**Task details:** Reproduce the records word for word, beginning at the line that contains "Identify the location" and ending after the line that contains "I want to click". Omit the pictures from your copy.

_____

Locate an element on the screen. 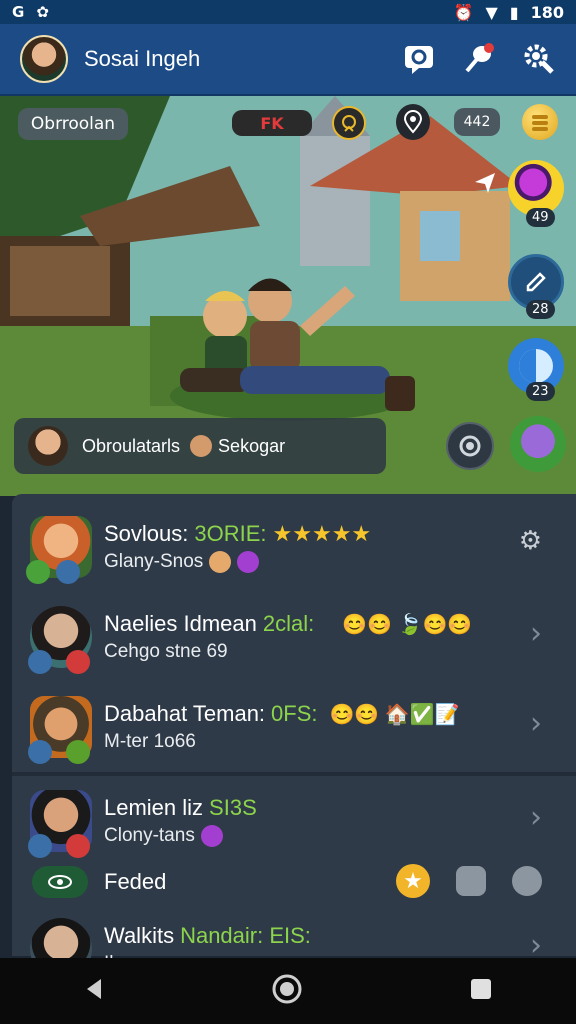 The height and width of the screenshot is (1024, 576). face-icon is located at coordinates (220, 562).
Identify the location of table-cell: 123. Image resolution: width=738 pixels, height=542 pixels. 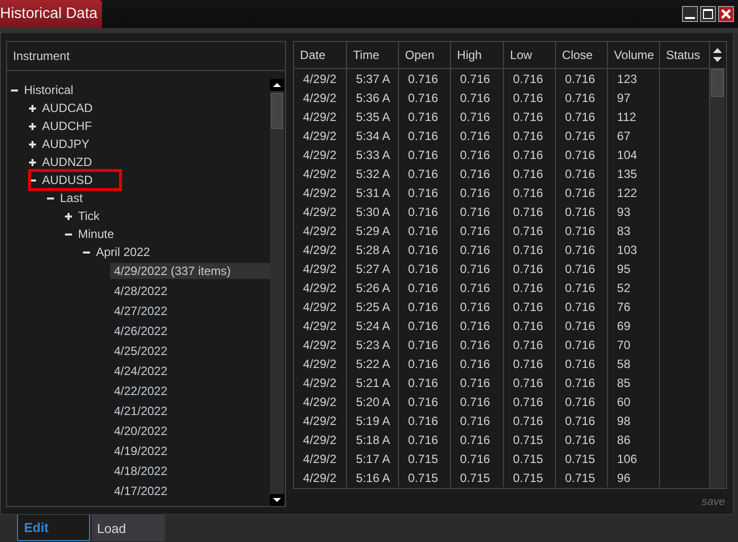
(634, 78).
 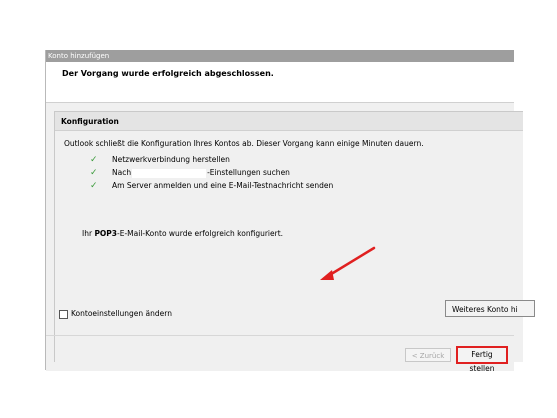 I want to click on footer-divider, so click(x=280, y=336).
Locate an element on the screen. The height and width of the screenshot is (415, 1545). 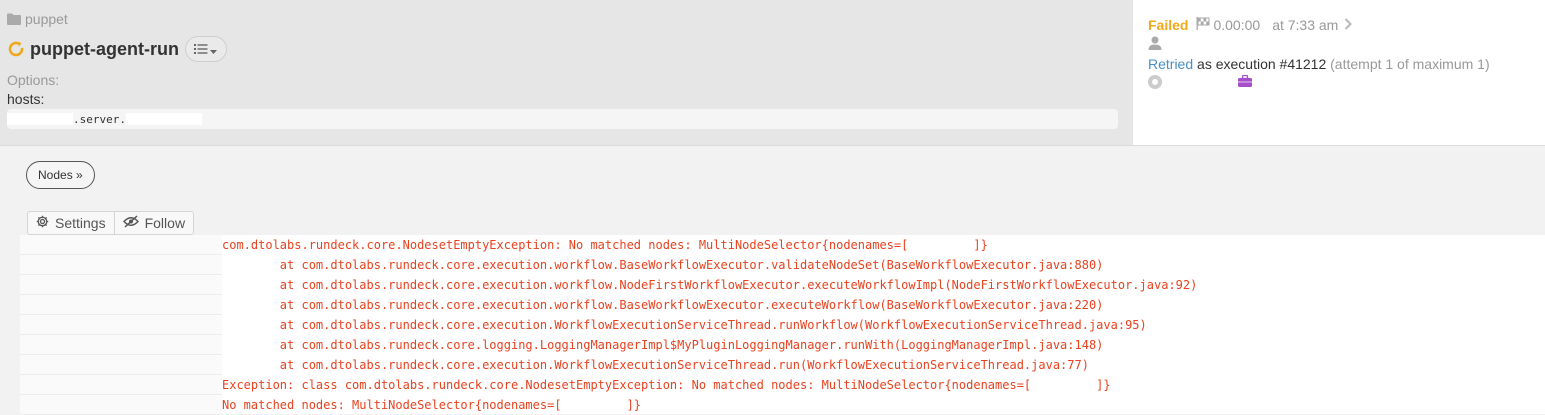
folder-icon is located at coordinates (14, 19).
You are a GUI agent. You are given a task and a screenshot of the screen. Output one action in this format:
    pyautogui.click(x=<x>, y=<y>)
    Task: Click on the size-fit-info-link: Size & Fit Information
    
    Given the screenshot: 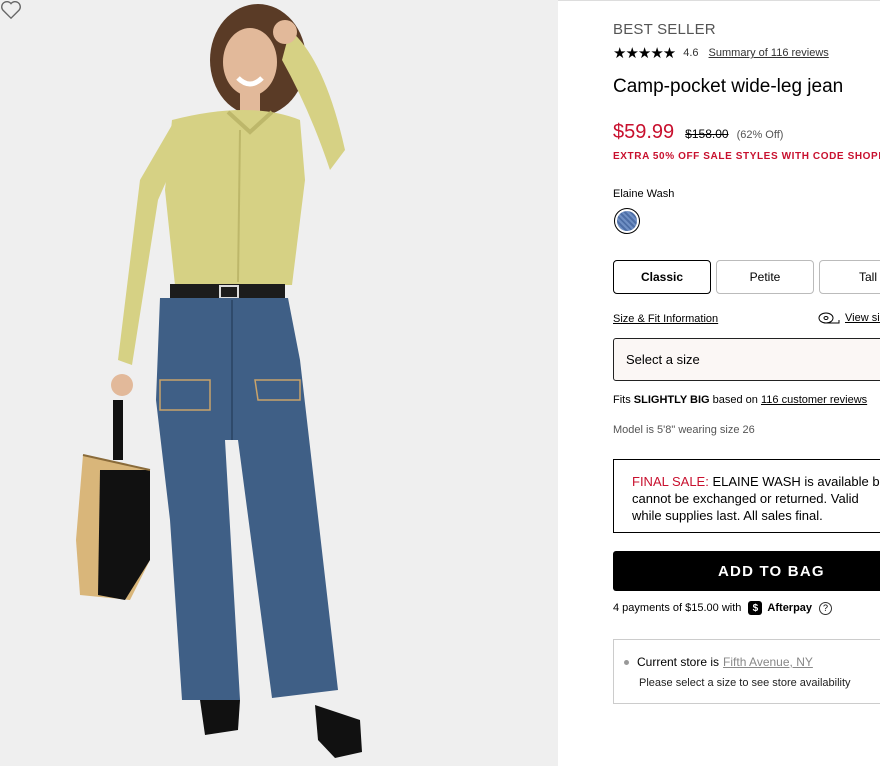 What is the action you would take?
    pyautogui.click(x=666, y=319)
    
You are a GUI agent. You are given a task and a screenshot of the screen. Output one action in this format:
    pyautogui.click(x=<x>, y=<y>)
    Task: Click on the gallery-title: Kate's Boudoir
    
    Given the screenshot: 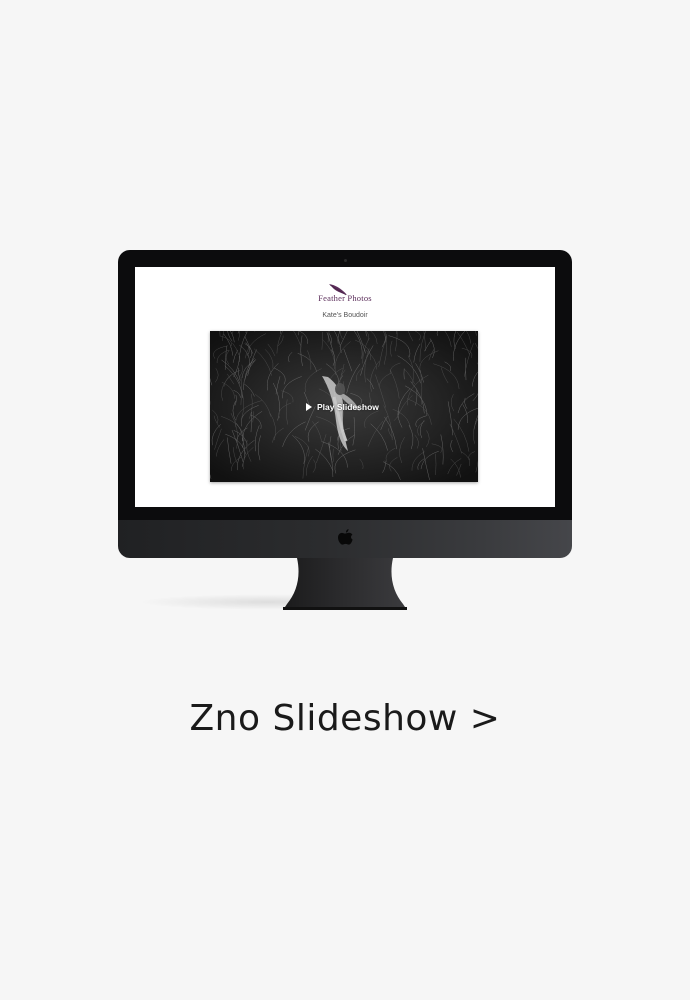 What is the action you would take?
    pyautogui.click(x=345, y=316)
    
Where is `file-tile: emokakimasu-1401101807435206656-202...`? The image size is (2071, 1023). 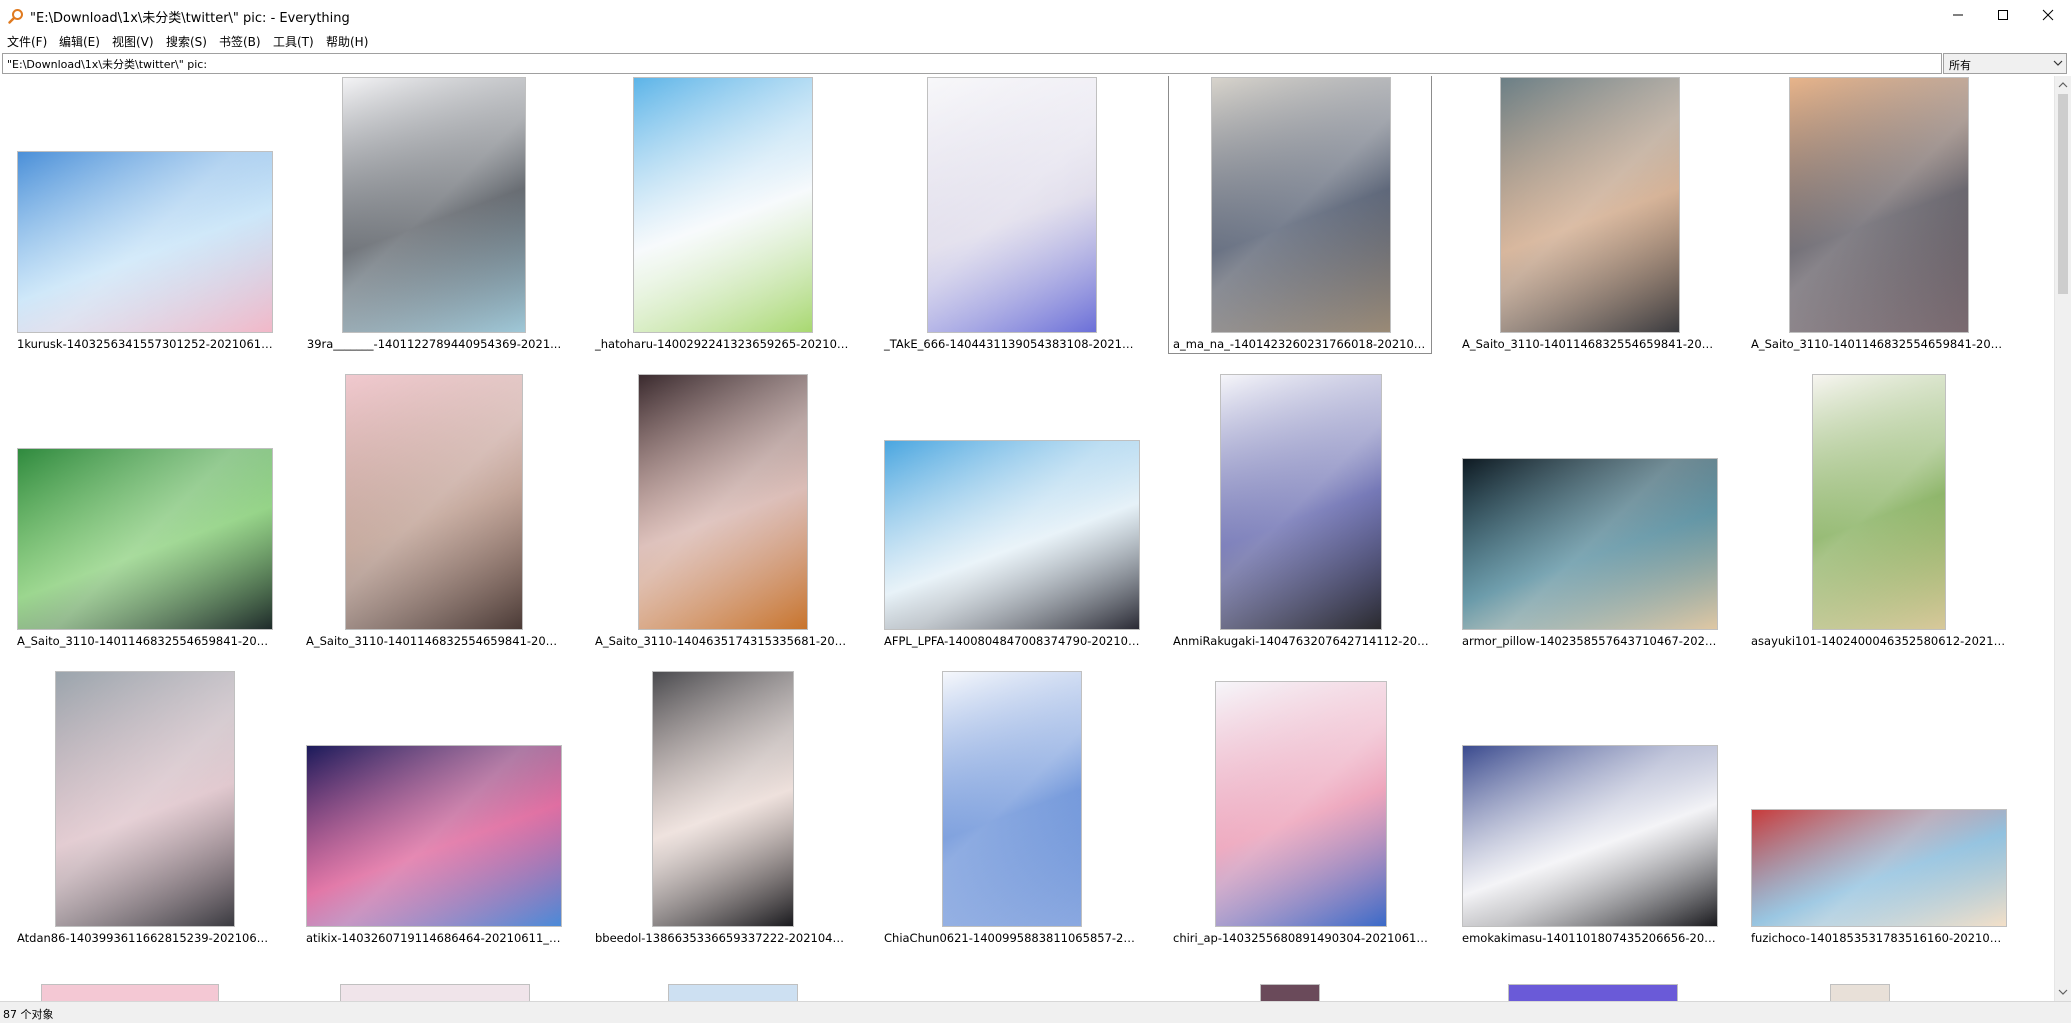 file-tile: emokakimasu-1401101807435206656-202... is located at coordinates (1590, 806).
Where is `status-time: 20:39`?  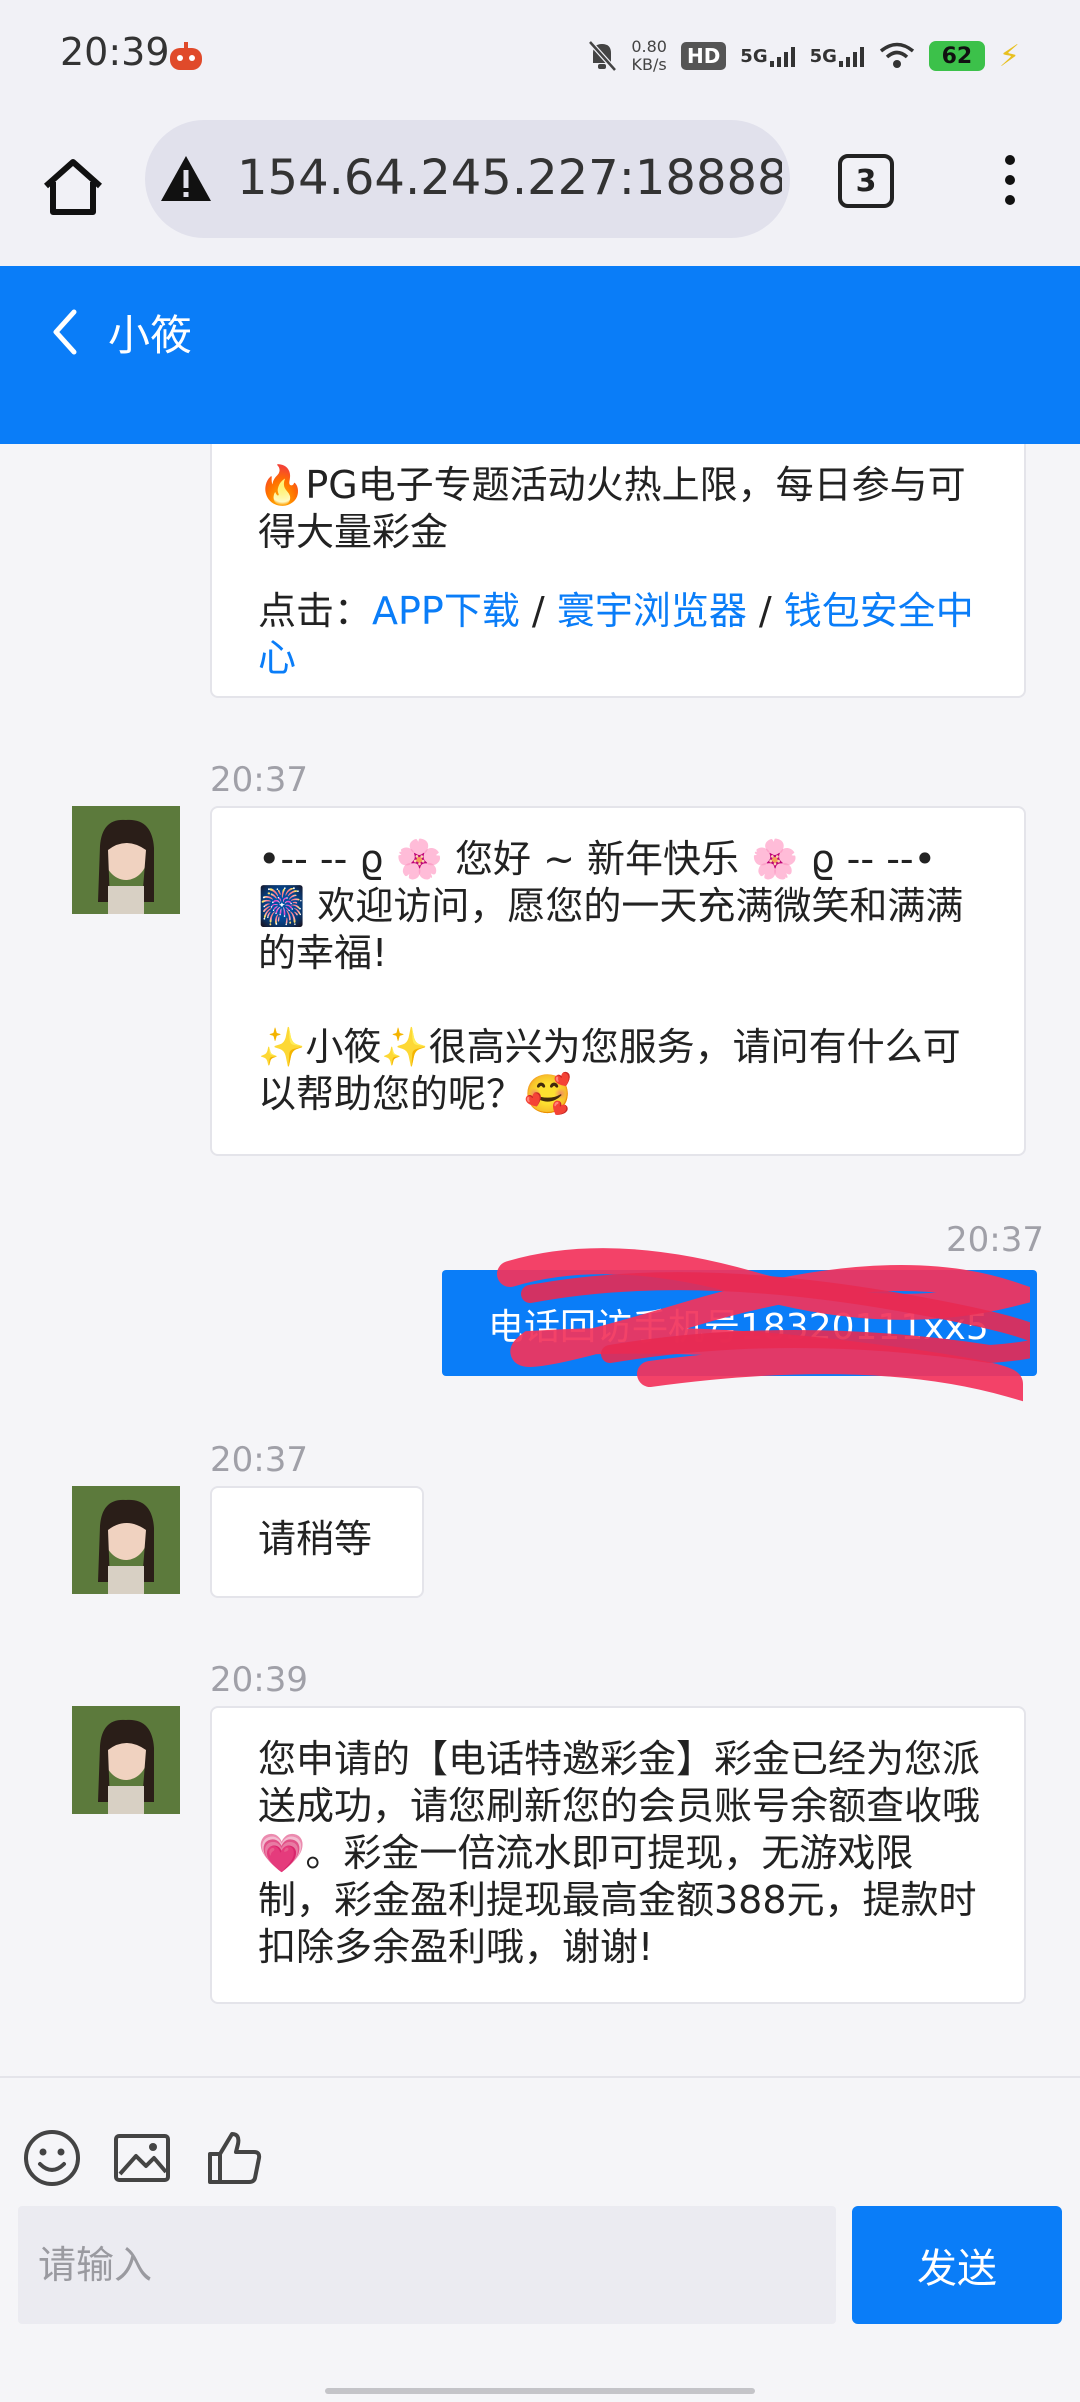 status-time: 20:39 is located at coordinates (115, 52).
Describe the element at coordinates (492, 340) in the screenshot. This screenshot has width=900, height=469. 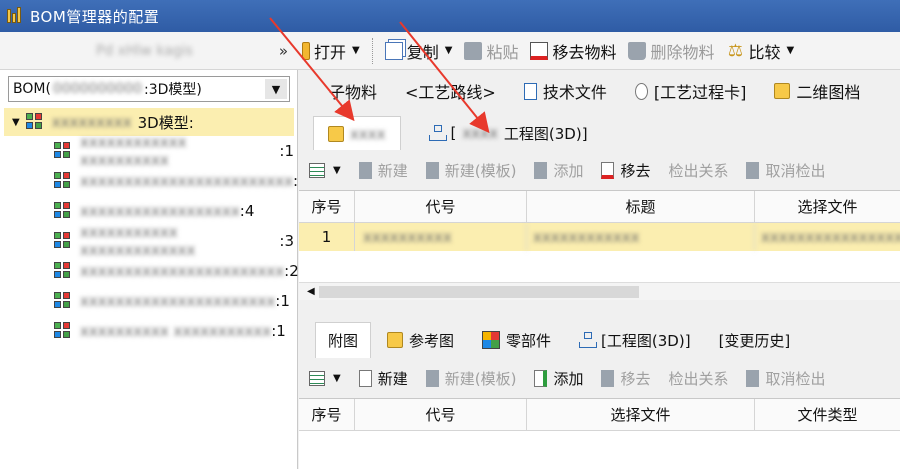
I see `parts-icon` at that location.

_____

**Response area:**
Identify the location of table-cell: 123. Image resolution: width=738 pixels, height=542 pixels. 
(634, 78).
  I want to click on footer-divider, so click(x=280, y=336).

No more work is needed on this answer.